Last week, three separate judicial actions were undertaken against Myanmar. The charges are the same in each: genocide and other human rights abuses committed against the Rohingya minority in that country.
As expected, the Myanmar government has not accepted any of these proceedings and says that its own agencies will investigate any crime. However, no investigation has taken place since the crackdown on the Rohingya began three years ago and moreover there is overwhelming evidence that the government itself contributed to the planning and the execution of the genocide. So there seems to be very little hope that these legal processes will bring to justice the perpetrators of crimes and provide relief to the Rohingyas. But that doesn’t mean they are pointless.
Let’s look at them in turn. First, the case that Gambia submitted at the International Court of Justice (ICJ) on 11 November, claiming that the Myanmar government has violated the 1948 Convention on the Prevention and Punishment of the Crime of Genocide. The ICJ can address controversies between nation states, and it may find that Myanmar has violated its international obligations. It could assess that Rohingyas have been persecuted and it could ask the Myanmar government to provide reparations and guarantee repatriations. However, it is not set up to charge individuals.

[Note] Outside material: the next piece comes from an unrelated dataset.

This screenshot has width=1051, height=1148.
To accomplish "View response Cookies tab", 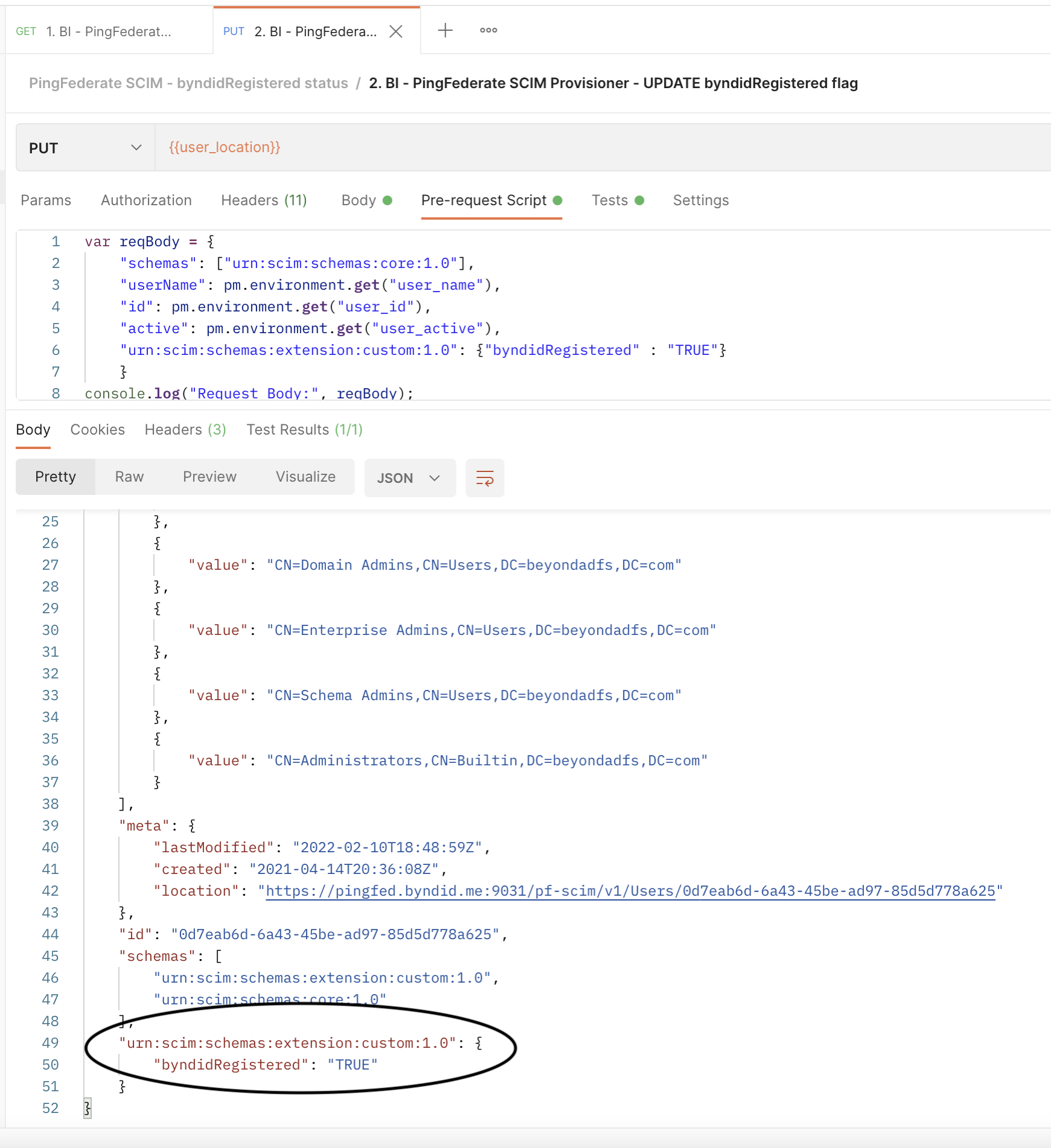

If it produces a strong ruling, the UN Security Council could decide to intervene, either through sanctions against Myanmar or even in military action. The prospects of either outcome seem low: even though the Security Council has been properly informed about the situation, it has used neither political authority nor resources to solve the problem. Will an ICJ ruling change its willingness? Everything is possible, even when it is not credible.
On 14 November, the International Criminal Court (ICC) opened an investigation for crimes that Myanmar soldiers and police committed against Rohingya in Bangladesh. The ICC was created in 1998 in the hope that it could complement the ICJ: it has no competence on states, but it can indict and even punish individuals who have perpetrated gross violations of human rights. There are further limits to what it can do, though: while Myanmar is a member of the ICJ, it has never been a member of the ICC and therefore the court has no competence on the crimes committed within the country. However, some of the crimes in question took place on the other side of the border, in Bangladesh, which is a member of the ICC. Even if the investigation focuses on the lesser crimes committed there, it could produce evidence on the wider criminal enterprise and, potentially, lead to the arrest and trial of criminals. In its nearly twenty years of operations, however, the ICC has managed to indict and trial a very small number.
Also on 14 November, some Latin American human rights groups used Argentinian tribunals to sue Aung San Suu Kyi and other top Myanmar officials for the same crimes under the principle of ‘universal jurisdiction’. This was possible because Argentina is one of the few countries that allow their judges to address crimes committed abroad. This could also lead to the indictment of top Myanmar officials, even if it is very unlikely that they would ever be extradited to face trial.
All in all, it is doubtful that any Myanmar citizen who has committed these crimes will be seriously worried. The evidence that the Myanmar ruling class, including Nobel Peace Prize winner Aung San Suu Kyi, was involved in these crimes is so overwhelming that two years ago several commentators said that the prize should be revoked. But this does not mean that judicial proceedings could reach any of the guilty.
These proceedings have arrived far too late. The persecution of Rohingyas started in October 2016 and, while it is still continuing in parts of Myanmar, some of the worst humanitarian catastrophes have already occurred. It is estimated that more than 20,000 people were killed, accompanied by rapes, looting, torture and beatings. The number of refugees who had to flee to Bangladesh is estimated to be more than 700,000, and the hope that they could return to their homeland is, at least in the short term, incredibly small. None of these facts is new to the international community: reporters, human rights organisations and the victims themselves have scrupulously documented them. Closing the stable door after the horse has bolted is useless.
Civil society organisations, too, have done much investigative work. The Permanent Peoples’ Tribunal – an independent body that follows the pioneering work of the philosophers Bertrand Russell and Jean-Paul Sartre and the politician Lelio Basso on war crimes in Vietnam – delivered a very detailed ruling two years ago.
But the three new proceedings are important nevertheless. This is because the purpose of international justice is not just to punish a handful of criminals. Since the Nuremberg tribunals that followed the second world war, what is discussed in courts helps not only to identify wrongdoings but to rewrite history and hopefully to pave the way for future co-existence. Legal devices can also have the direct effects of alleviating the suffering of the victims, restoring truth, allowing reconciliation and bringing the most egregious criminals to justice. But, above all, they urge the international community to commit to address the problems.
The Rohingyas needed an authoritative international peace enforcement mission to keep them safe in their homeland and they did not get it. They needed international assistance to survive in refugee camps and they only partially got it. Now they need their voices heard and criminals identified and punished. The ICJ and the ICC are not able to provide the first two things. But they could provide at least the third, and they are responsible for having addressed the issue far too late. Let hope that – at least – they will not let the investigations drag on.